Extrait:
Les moissons du futur, Comment l'agroécologie peut nourrir le monde

Comment l'agroécologie peut nourrir le monde

La Découverte

11,00
par (Libraire)
6 septembre 2018

Une lecture indispensable...

Les agriculteurs qui pratiquent l’agroécologie ont pour principe « qu’avoir recours à un traitement est un échec agronomique et non une pratique normale. Face à une maladie, l’effort doit donc porter non en aval de la culture (par des traitements a posteriori), mais en amont ».
Mais dans le monde de l’agriculture industrielle, on affirme « qu’il n’y a pas, aujourd’hui, de solution totalement alternative aux pesticides. Et d’autre part: comment on nourrit les gens? Je vous rappelle les chiffres: si on fait des produits absolument sans pesticides aujourd’hui, c’est 40 % de production en moins, 50 % de coûts en plus. » (Jean-René Buisson). Et on ajoute que « la biotechnologie est l’outil du futur« , ce qui est l’argument de Monsanto

Marie-Monique Robin est sceptique, constatant que l’agriculture industrielle n’arrive pas à nourrir le monde : 925 millions de personnes souffraient de la faim en 2010 selon la FAO. Alors, elle enquête. Elle parcourt neuf pays, rencontre des paysans, des techniciens, des dirigeants, cherchant à savoir si une agriculture plus modeste, un autre modèle agricole pourrait nourrir la planète. Elle va chez les paysans qui pratiquent une agriculture biologique, qui collectent leurs semences et refusent les OGM, qui n’utilisent ni pesticides, ni engrais chimiques et qui vivent de leur travail. Elle met au jour les mensonges et les manipulations des entreprises agro-alimentaires pour assujettir les paysans.

Consignes:
1 – D'après le texte sur l'agroécologie, combien de personnes souffraient de la faim en 2010 selon la FAO ?
2 – Poursuivez le texte sur l'agroécologie après sa dernière phrase.

Matériel fourni:
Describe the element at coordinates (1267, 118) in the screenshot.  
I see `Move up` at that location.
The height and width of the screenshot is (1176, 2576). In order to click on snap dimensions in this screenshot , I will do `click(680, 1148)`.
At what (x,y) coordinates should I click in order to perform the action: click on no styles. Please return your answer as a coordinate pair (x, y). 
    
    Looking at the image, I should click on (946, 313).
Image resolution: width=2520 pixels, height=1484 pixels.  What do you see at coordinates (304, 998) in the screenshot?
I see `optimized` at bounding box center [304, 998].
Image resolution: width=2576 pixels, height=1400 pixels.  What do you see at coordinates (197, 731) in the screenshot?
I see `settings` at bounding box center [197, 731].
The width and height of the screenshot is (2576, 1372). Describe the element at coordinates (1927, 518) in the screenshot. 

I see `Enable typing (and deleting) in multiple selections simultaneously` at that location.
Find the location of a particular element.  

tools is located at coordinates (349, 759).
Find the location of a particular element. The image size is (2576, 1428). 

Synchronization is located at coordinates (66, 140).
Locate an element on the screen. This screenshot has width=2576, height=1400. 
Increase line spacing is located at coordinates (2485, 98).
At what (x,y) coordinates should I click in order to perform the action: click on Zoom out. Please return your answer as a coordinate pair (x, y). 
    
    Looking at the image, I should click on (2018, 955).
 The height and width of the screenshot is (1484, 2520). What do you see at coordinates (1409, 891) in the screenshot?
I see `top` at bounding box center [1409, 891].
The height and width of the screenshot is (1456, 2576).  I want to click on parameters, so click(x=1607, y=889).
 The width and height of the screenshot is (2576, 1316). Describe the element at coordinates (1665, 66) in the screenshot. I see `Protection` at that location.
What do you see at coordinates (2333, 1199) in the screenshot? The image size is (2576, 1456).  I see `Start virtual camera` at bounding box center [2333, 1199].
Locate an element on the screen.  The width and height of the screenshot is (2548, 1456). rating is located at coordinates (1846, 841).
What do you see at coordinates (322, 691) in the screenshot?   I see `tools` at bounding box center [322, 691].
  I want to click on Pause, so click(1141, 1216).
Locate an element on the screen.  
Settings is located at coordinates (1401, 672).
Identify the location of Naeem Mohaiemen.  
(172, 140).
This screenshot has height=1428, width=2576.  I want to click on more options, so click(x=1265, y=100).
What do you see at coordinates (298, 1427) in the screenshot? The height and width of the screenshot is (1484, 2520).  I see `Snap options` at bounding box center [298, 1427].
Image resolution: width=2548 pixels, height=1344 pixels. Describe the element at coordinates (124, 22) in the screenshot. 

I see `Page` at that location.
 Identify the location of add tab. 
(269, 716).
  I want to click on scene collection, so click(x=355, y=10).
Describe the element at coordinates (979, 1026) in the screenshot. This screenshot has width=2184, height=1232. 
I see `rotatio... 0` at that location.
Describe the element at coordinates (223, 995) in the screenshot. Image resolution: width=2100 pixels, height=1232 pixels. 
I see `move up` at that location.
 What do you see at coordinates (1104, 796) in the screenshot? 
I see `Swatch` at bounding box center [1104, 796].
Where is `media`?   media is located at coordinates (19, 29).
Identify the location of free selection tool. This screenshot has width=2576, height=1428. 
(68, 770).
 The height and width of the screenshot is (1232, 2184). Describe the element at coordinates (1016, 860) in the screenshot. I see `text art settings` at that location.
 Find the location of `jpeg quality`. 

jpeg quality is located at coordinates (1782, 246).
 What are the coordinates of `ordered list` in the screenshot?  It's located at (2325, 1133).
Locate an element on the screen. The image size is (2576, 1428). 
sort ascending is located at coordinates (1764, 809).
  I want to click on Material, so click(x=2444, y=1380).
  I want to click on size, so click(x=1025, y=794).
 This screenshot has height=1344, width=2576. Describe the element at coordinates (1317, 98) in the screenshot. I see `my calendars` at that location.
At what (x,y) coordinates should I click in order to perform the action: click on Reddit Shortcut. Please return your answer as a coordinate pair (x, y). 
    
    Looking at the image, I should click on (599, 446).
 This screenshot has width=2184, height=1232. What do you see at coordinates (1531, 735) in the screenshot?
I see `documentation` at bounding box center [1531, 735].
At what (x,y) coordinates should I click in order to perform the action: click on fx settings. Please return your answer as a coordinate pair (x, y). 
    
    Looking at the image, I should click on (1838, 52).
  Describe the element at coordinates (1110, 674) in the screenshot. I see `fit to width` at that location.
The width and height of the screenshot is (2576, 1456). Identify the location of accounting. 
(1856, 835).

Réponses successives:
1 – 925 millions de personnes.

2 –
A la fin de ses enquêtes, elles affirme que oui, l’agriculture biologique, l’agroforesterie peuvent nourrir la population mondiale, éviter aux paysans de sombrer dans la misère, lutter contre la dégradation de l’environnement. Mais il faut « faire autrement », chercher un mode de production durable, respecter des règles agronomiques (« la plante se nourrit du sol. Nous ne nourrissons pas la plante, mais le sol »).
L’ouvrage de Marie-Monique Robin est extrêmement documenté, sévère pour l’agriculture productiviste et industrielle. Sa lecture permet de changer de regard, de devenir suspicieux, de s’interroger sur notre manière de nous alimenter et de vivre, de ne pas ignorer que « l’agroécologie n’est pas un catalogue de pratiques. C’est une manière de vivre ».